What is being asked —
Return each entry below word for word, leaving out any image.

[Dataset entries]
■ ■ ■ ■ ■ ■ ■

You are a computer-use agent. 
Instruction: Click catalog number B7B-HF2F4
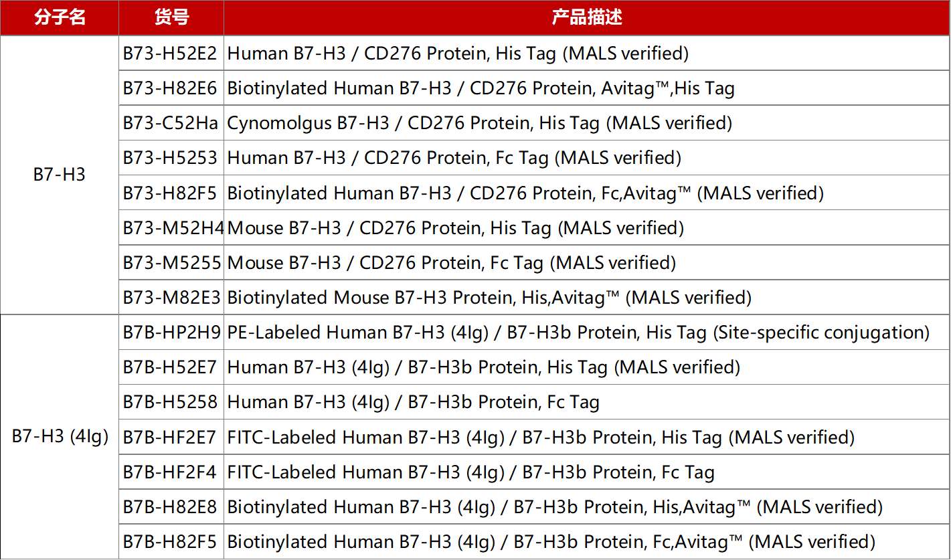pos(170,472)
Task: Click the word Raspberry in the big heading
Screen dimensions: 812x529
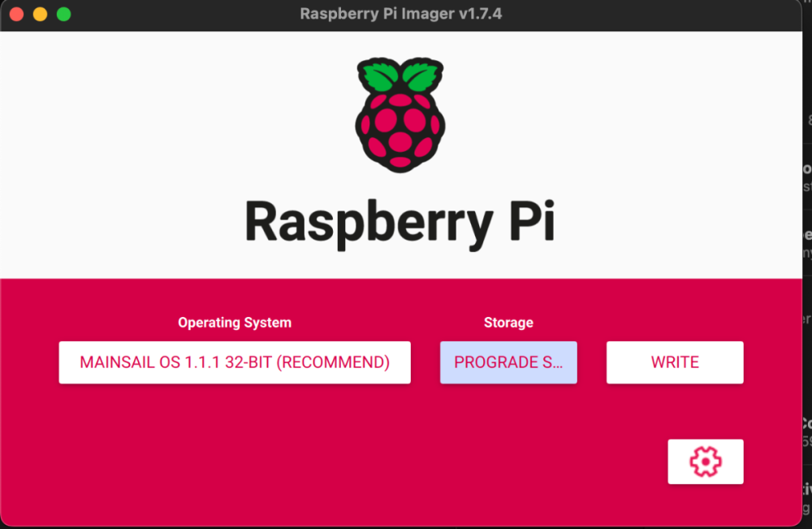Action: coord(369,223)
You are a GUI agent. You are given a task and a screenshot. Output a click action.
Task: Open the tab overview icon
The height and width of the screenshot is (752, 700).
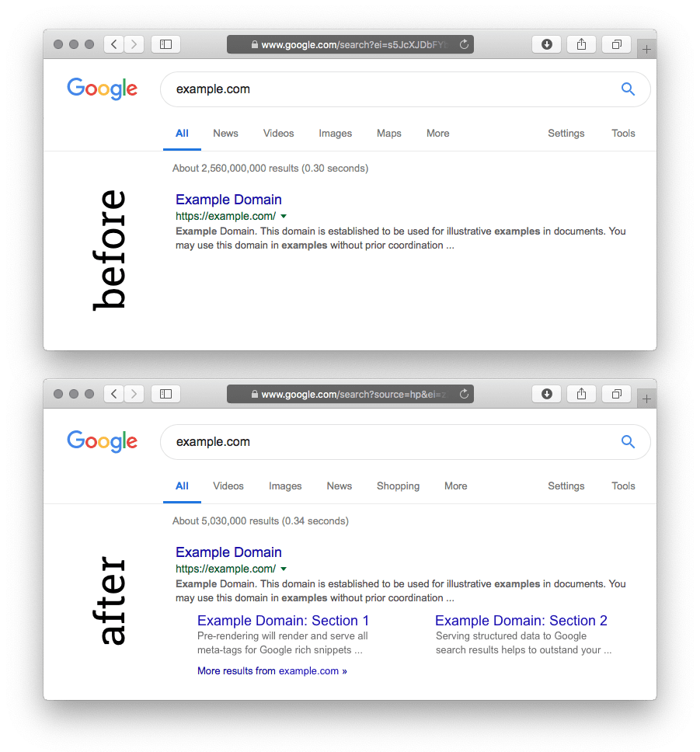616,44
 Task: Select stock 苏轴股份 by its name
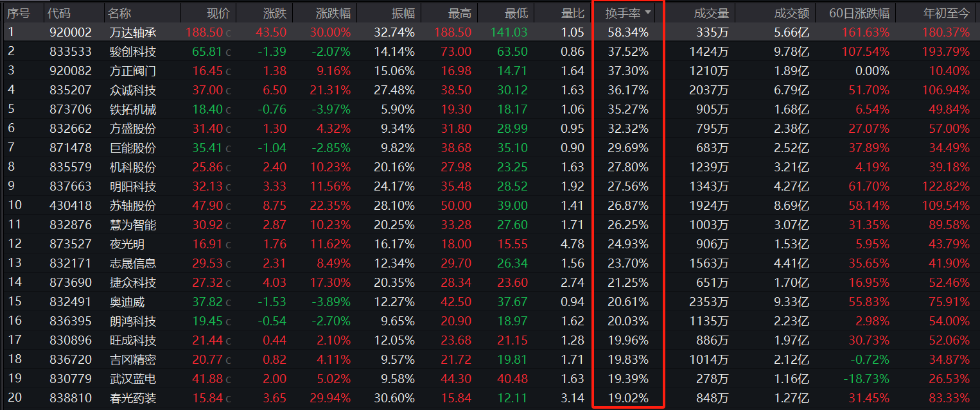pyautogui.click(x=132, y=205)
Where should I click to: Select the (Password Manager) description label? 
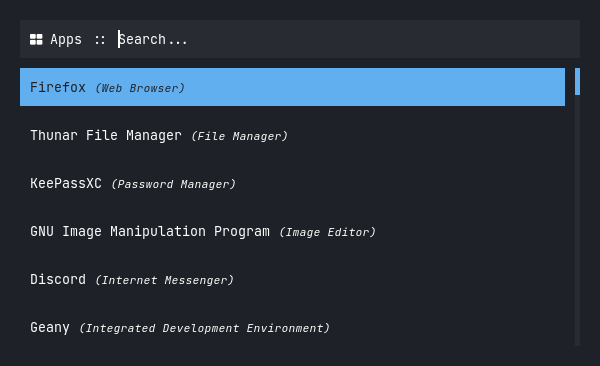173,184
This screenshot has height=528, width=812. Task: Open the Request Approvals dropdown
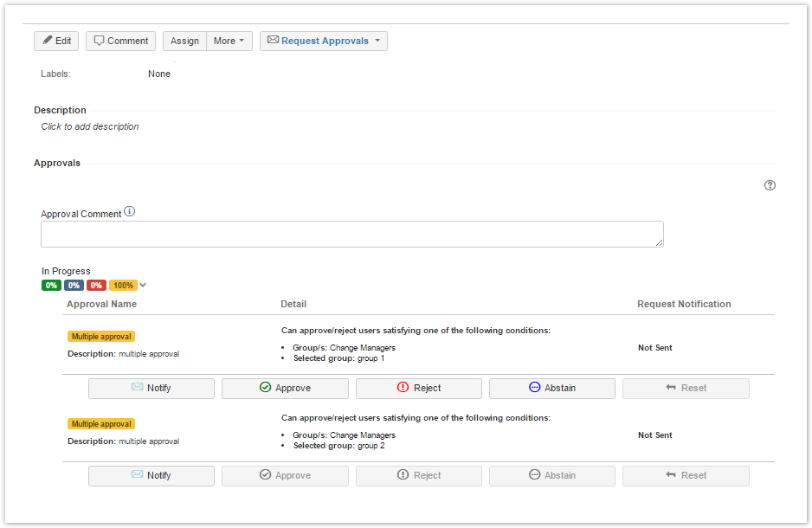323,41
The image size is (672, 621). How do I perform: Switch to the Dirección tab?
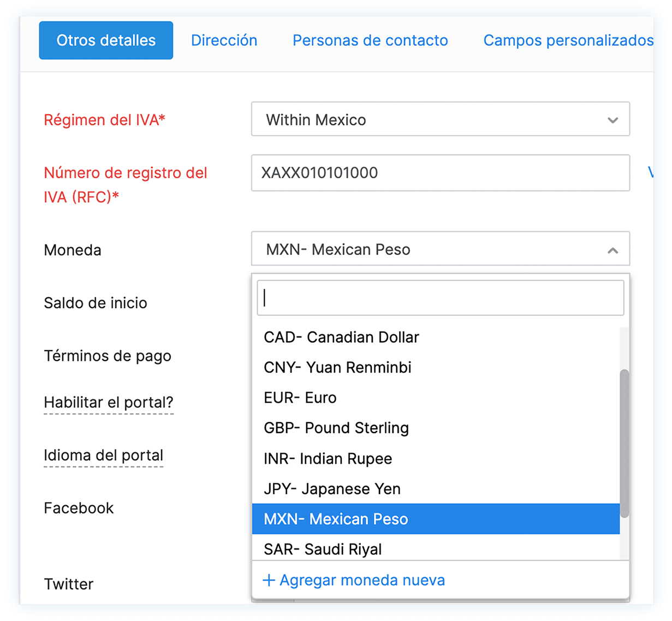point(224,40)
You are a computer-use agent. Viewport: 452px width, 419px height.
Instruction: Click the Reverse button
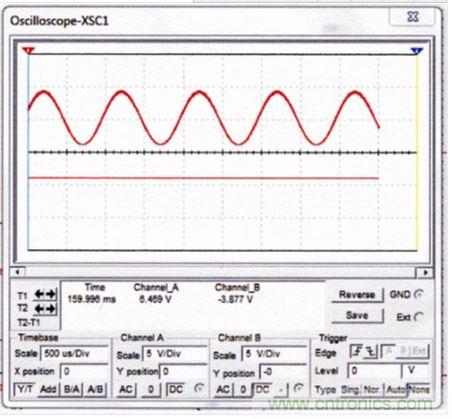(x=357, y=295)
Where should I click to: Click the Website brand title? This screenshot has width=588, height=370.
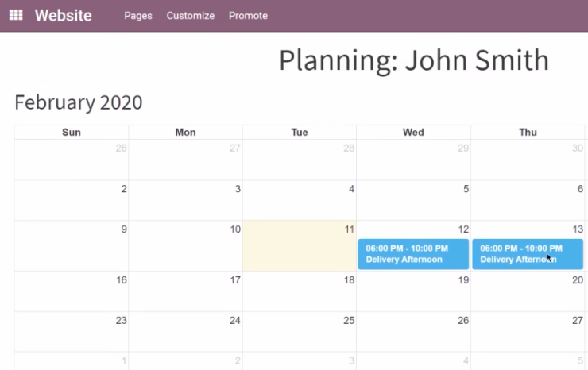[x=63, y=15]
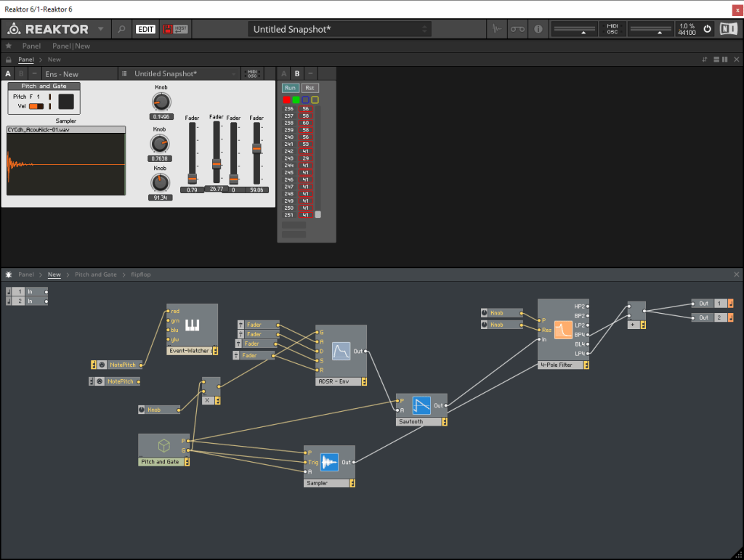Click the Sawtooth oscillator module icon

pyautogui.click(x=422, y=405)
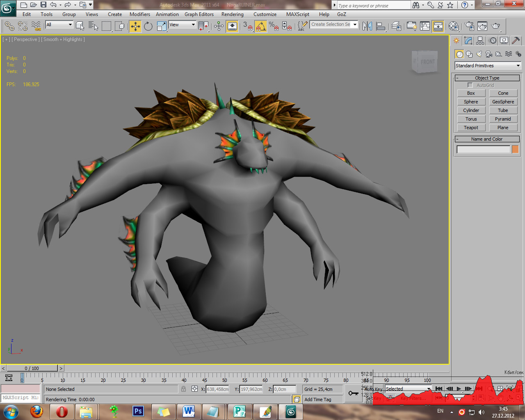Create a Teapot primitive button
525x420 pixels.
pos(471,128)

■ ■ ■ ■ ■ ■ ■

Reply —
You are a computer-use agent. 
Instruction: Click catalog number B7B-HF2F4
pos(170,472)
Task: Click the word Raspberry in the big heading
Screen dimensions: 812x529
Action: coord(369,223)
You are a GUI agent. You are given a task and a screenshot. Output a click action.
Task: Open the tab overview icon
The height and width of the screenshot is (752, 700).
616,44
 Task: Select stock 苏轴股份 by its name
pyautogui.click(x=132, y=205)
Where should I click to: Select the (Password Manager) description label? 
173,184
This screenshot has height=528, width=812. Task: Open the Request Approvals dropdown
323,41
The image size is (672, 621). How do I perform: Switch to the Dirección tab?
point(224,40)
You are a computer-use agent. Viewport: 452px width, 419px height.
Instruction: Click the Reverse button
(x=357, y=295)
Where should I click to: Click the Website brand title? This screenshot has width=588, height=370.
[x=63, y=15]
Click the Sawtooth oscillator module icon

pyautogui.click(x=422, y=405)
Create a Teapot primitive button
525x420 pixels.
pos(471,128)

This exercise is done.